TEXTE À LIRE:

Guerres puniques

MasqueLES GUERRES PUNIQUES
par Marie-France Antier, agrégée de Lettres Classiques.

Site d'origine : http://www.philagora.net/mar-nos/puniques.htm

Pourquoi les guerres puniques ? Le contrôle de la méditerranée.

Romain

Bien qu'il y ait eu, au cours du Vème et du IVème siècle avant J.C., un grand nombre de conflits qu'on serait en droit de qualifier de "puniques", puisqu'ils opposaient les Carthaginois au monde grec occidental, il convient de préciser que l'on réserve ce nom de "Guerres Puniques" aux trois guerres successives qui, de 264 à 146 avant J.C., virent s'affronter Rome et Carthage.

Pour comprendre les raisons profondes de ce conflit, et avant d'en décrire les différentes phases, il n'est pas inutile de se rapporter à la fin du VIème siècle av.J.C. et d'évoquer les quatre grandes puissances méditerranéennes qui se disputent l'hégémonie sur la mer Tyrrhénienne.

- Il y a d'abord les Etrusques. Ce peuple de marins, arrivé dans ce pays vers les XIème, Xème siècles av. J.C. fut le premier à dominer cette mer à laquelle il a laissé son nom.
- Puis, au VIème sièle, entrent en lice les Grecs de Marseille et leurs compatriotes, les Phocéens, qui fondent en Corse la colonie d'Aléria.
- A peu près à la même époque, les Carthaginois,, peuple de marins, eux aussi, et grands commerçants, ont assuré leur présence dans le sud de l'Espagne, aux Baléares, en Sardaigne, en Corse et en Sicile.
- Il y a enfin la colonie de Doriens installée en Sicile : Syracuse, qui revendique la direction de l'hellénisme occidental.

De ces quatre puissances, celle de Marseille disparaît la première, après la bataille d'Alalia (540 av. J.C.), qui voit l'effondrement de la thalassocratie phocéenne. Puis, c'est le tour de l'Etrurie, qui, après un long déclin, perd définitivement l'empire de la mer (bataille de Cumes, 474 av. J.C.).

Restent donc en présence Carthage et Syracuse, qui vont s'affronter pendant deux siècles. Il serait trop long de décrire les jeux subtils d'alliance, ainsi que l'alternance de succès et de revers qui ponctuent leur rivalité à la fois politique et économique. C'est finalement Carthage qui, au IIIème siècle, reste victorieuse et semble s'être acquis un monopole politique, maritime et économique sur la mer Tyrrhénienne.

ENSEMBLE DES TÂCHES:
**1.** Dans le texte sur les guerres puniques, changez « Carthage » en « Carthago » de « Pourquoi les guerres » à « l'hégémonie sur la mer Tyrrhénienne. », puis réécrivez ce passage ainsi modifié.
**2.** Répondez aux questions suivantes d'après le texte sur les guerres puniques :
(a) Quelles années bornent les trois guerres entre Rome et Carthage ?
(b) Quelle colonie les Phocéens fondent-ils en Corse ?
(c) Quelle bataille, avec sa date, marque la perte définitive de l'empire de la mer par l'Etrurie ?

MATÉRIEL FOURNI:
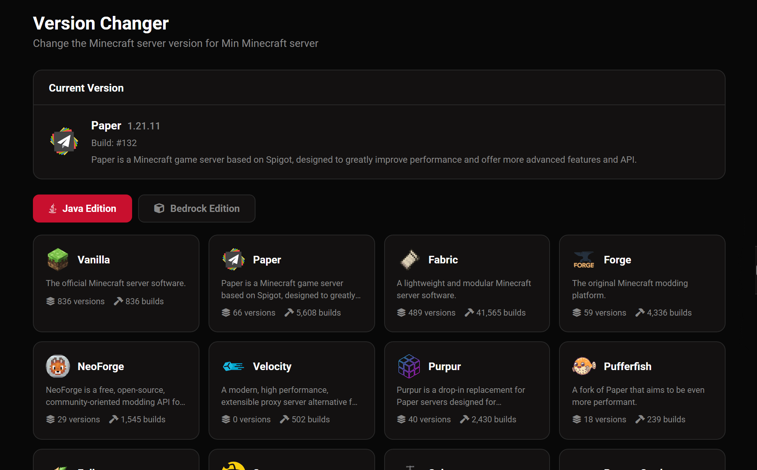Switch to the Bedrock Edition tab
This screenshot has height=470, width=757.
click(197, 209)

LISTE DES SOLUTIONS:
**1.**
Pourquoi les guerres puniques ? Le contrôle de la méditerranée.

Romain

Bien qu'il y ait eu, au cours du Vème et du IVème siècle avant J.C., un grand nombre de conflits qu'on serait en droit de qualifier de "puniques", puisqu'ils opposaient les Carthaginois au monde grec occidental, il convient de préciser que l'on réserve ce nom de "Guerres Puniques" aux trois guerres successives qui, de 264 à 146 avant J.C., virent s'affronter Rome et Carthago.

Pour comprendre les raisons profondes de ce conflit, et avant d'en décrire les différentes phases, il n'est pas inutile de se rapporter à la fin du VIème siècle av.J.C. et d'évoquer les quatre grandes puissances méditerranéennes qui se disputent l'hégémonie sur la mer Tyrrhénienne.

**2.**
(a) De 264 à 146 avant J.C.
(b) La colonie d'Aléria.
(c) La bataille de Cumes, en 474 av. J.C.